Tarımsal faaliyetlerde başarı, elde edilen ürünlerin üreticiye kazanç sağlayacak şekilde pazarlanmasına, değerlendirilmesine bağlıdır.
Bu nedenle tarım kesimi ile ilgili faaliyet gösteren resmi devlet kuruluşları ile üretici kuruluşları, öncelikle ürünlerin pazarlanması konusuna önem vermeli.
Ülkemizde bir çok sorun gibi tarımsal ürünlerin pazarlanmasındaki sıkıntılar da işin kolay tarafından çözümsüzlüğe, ambargolara bağlanmakta ve böylece sorumluluktan kurtulmağa çalışılmaktadır.
Oysa her bakımdan bize fedakarca yardım ve desteğini esirgemeyen anavatanımız sayesinde, çözümsüzlükten tanınmamış bir devlet olmamızdan ve ulaşımdan kaynaklanan sıkıntıların kabul edilebilir en düşük düzeye indirilmesi mümkündür.
Yalnız mevcut koşullarda Tarımsal ürünlerimizin pazarlanmasındaki sorunları, sadece kendi gücümüz ve olanaklarımız ile ortadan kaldırmamız oldukça zordur.
Bu nedenle bu sorunları gerekirse en üst düzeyde anavatan yetkililerine iletmemiz ve pratik çareler üretilmesini sağlamamız gerekir.
Geçmişten günümüze en büyük sıkıntı olarak gösterilen Mersin limanında zorluklarla karşılaşıyorsa ve bu sorun uzun zamandan beri çözümlenemediğine göre konu, en üst düzeyde anavatan yetkililerinin bilgisine götürülmeli ve çözümü için yardım istenmeli.
Tarım alanında faaliyet gösteren Sivil Toplum Kuruluşları da, KKTC yetkilileri tarafından çözümlenemeyen sıkıntılarını ülkemizde görev yapan anavatan yetkililerine, hatta, anavatandaki en üst makamlara iletmeli .
Çeşitli nedenlerden dolayı turunçgil ürününün elde kalması durumunda, en üst düzeyde girişimler yapılması,anavatanda pazarlanması ve üreticinin ferahlatılması gerekir.
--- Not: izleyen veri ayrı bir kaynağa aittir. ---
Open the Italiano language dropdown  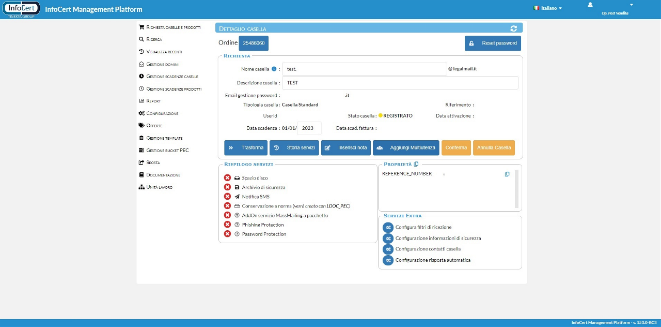(x=548, y=8)
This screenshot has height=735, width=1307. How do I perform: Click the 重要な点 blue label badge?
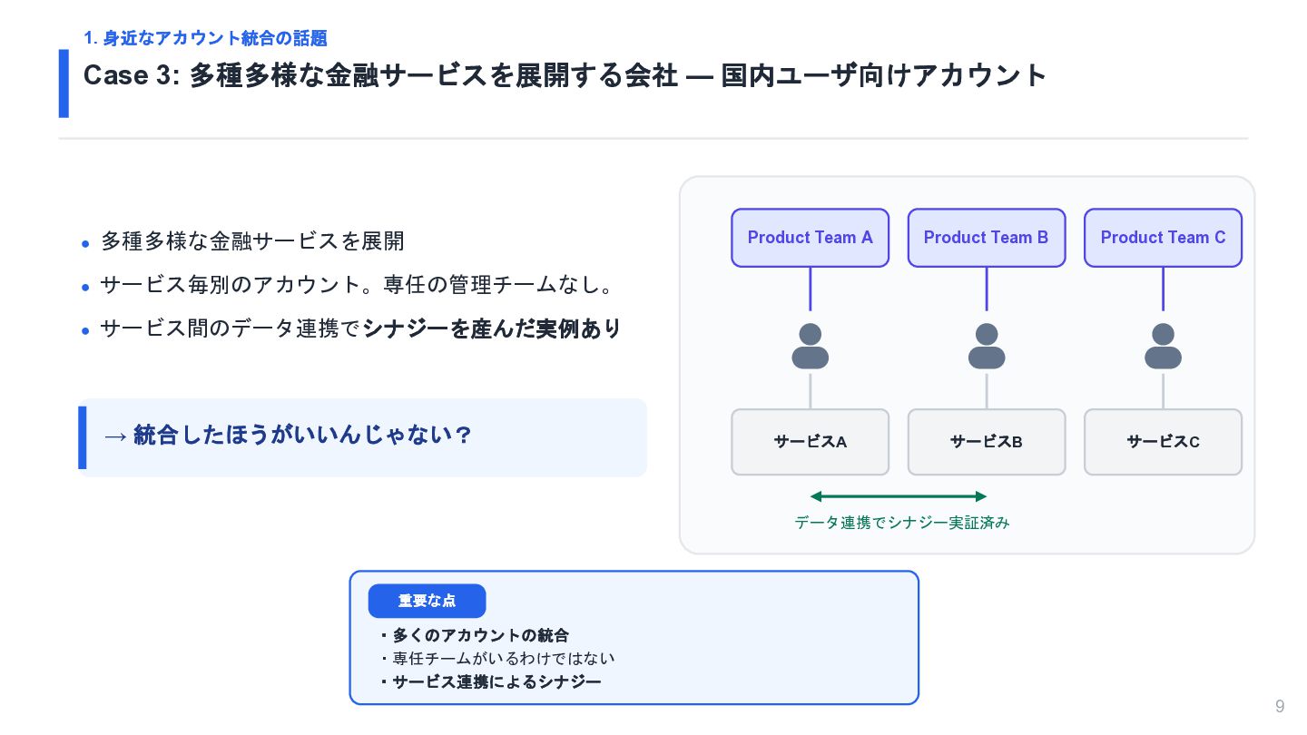[427, 601]
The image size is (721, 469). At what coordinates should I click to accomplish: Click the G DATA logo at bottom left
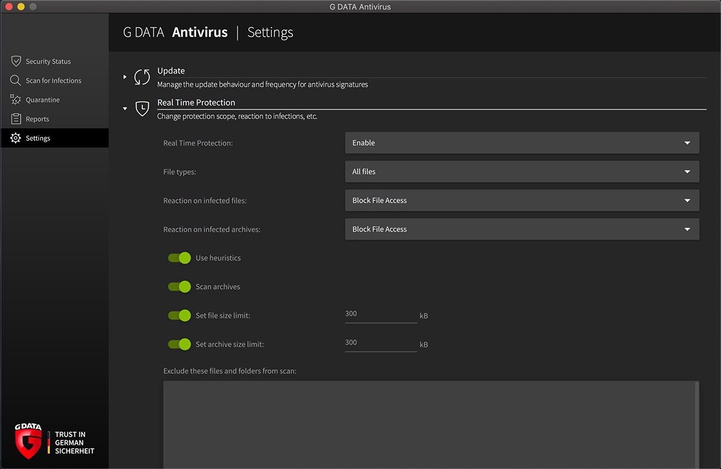[x=28, y=441]
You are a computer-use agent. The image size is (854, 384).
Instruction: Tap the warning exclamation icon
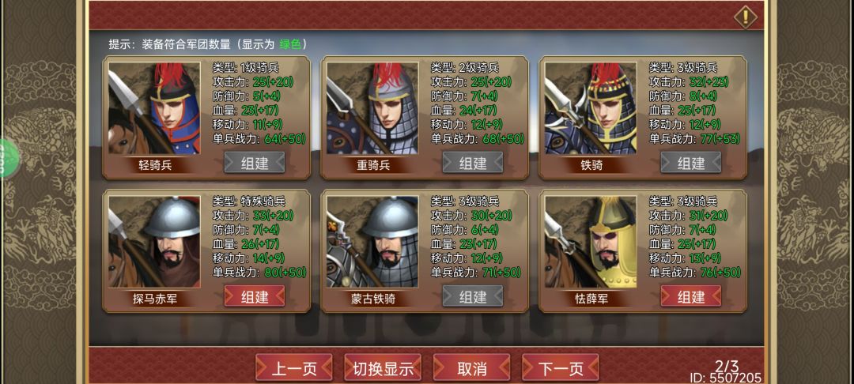click(746, 17)
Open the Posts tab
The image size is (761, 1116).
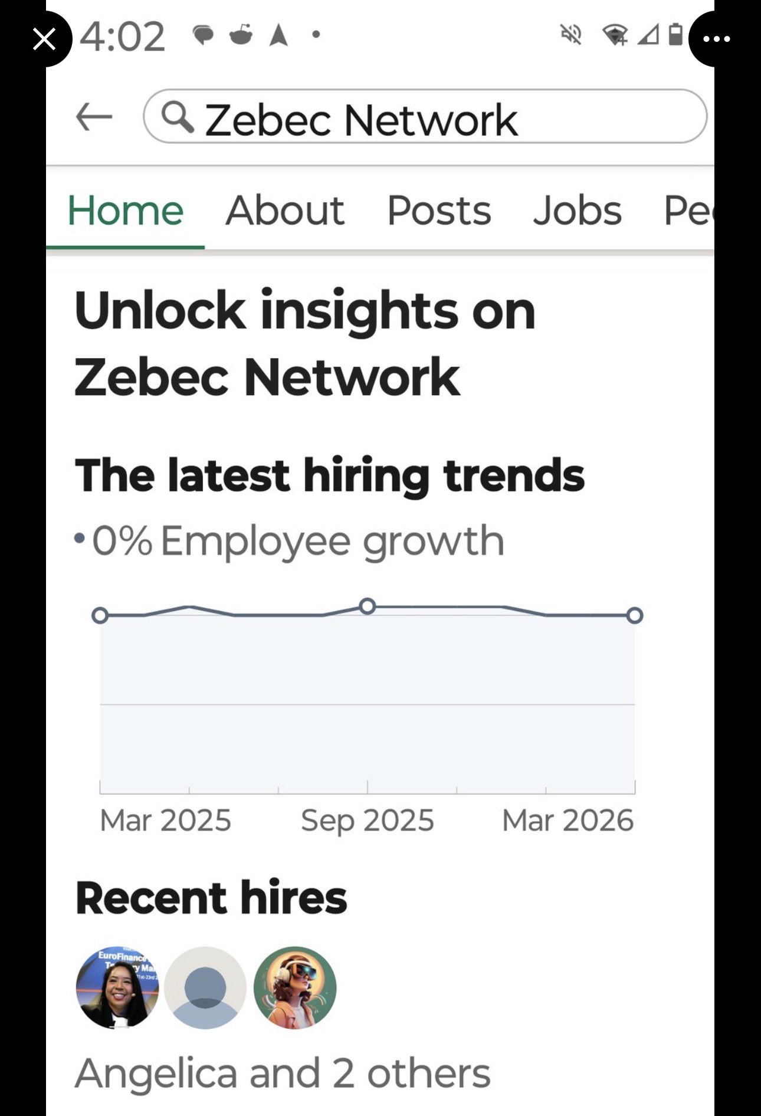(439, 211)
Kuzeyimizde 70 milyonluk pazara rağmen, ürünlerimizin elimizde kalması için hiçbir gerekçe haklı görülemez.
Anavatanda iyi yönetim amacı ile yapılan düzenlemeler sayesinde, sade vatandaşların bile her türlü taleplerini doğrudan doğruya Başbakanlığa duyurmasına olanak sağlanmıştır.
Vatandaşların BİMERe (Başbakanlık İletişim Merkezine) telefon, faks, mail veya yazılı dilekçe olarak ilettikleri her türlü istek ve şikayetlerine, derhal yanıt verilmekte ve yardımcı olunmaktadır. KKTCde de vatandaşlarımızın ve STÖnin anavatanla ilgili sıkıntıların en üst makama ulaştırılması için BİMERe müracaat etmesinin yaralı olacağı görüşündeyim.
Tarım ürünlerimizin pazarlanmasındaki sıkıntıların ortadan kaldırılması için köklü çözüm sağlanmaması durumunda, yakında ülkemize gelecek olan sudan, beklenen düzeyde yararlar sağlanması mümkün olmayacak.
İlgililerce yapılan açıklamalara göre, anavatandan gelecek olan suyun yarısı içme suyu şebekesine verilecek; yarısı da yani 37,5 milyon ton/yıl su da tarım kesiminde kullanılacak.
Üretilecek ürünlerin türüne bağlı olarak gelecek su ile kabaca 25,000 ile 40,000 dekar arasında bir alanda ek sulu tarım yapma olanağına sahip olacağız. Sulu tarım alanımızdaki artışa bağlı olarak üretimde de artış olacaktır.
Suyun ülkemizin yararına kullanılmasının sağlanması için gerek hükümetin, gerekse üreticilerin haklarını korumak amacı ile faaliyet gösteren STKnın, şimdiden ürünlerimizin pazarlanmasında karşılaşılan soruların çözümü için acilen harekete geçmesi kaçınılmazdır.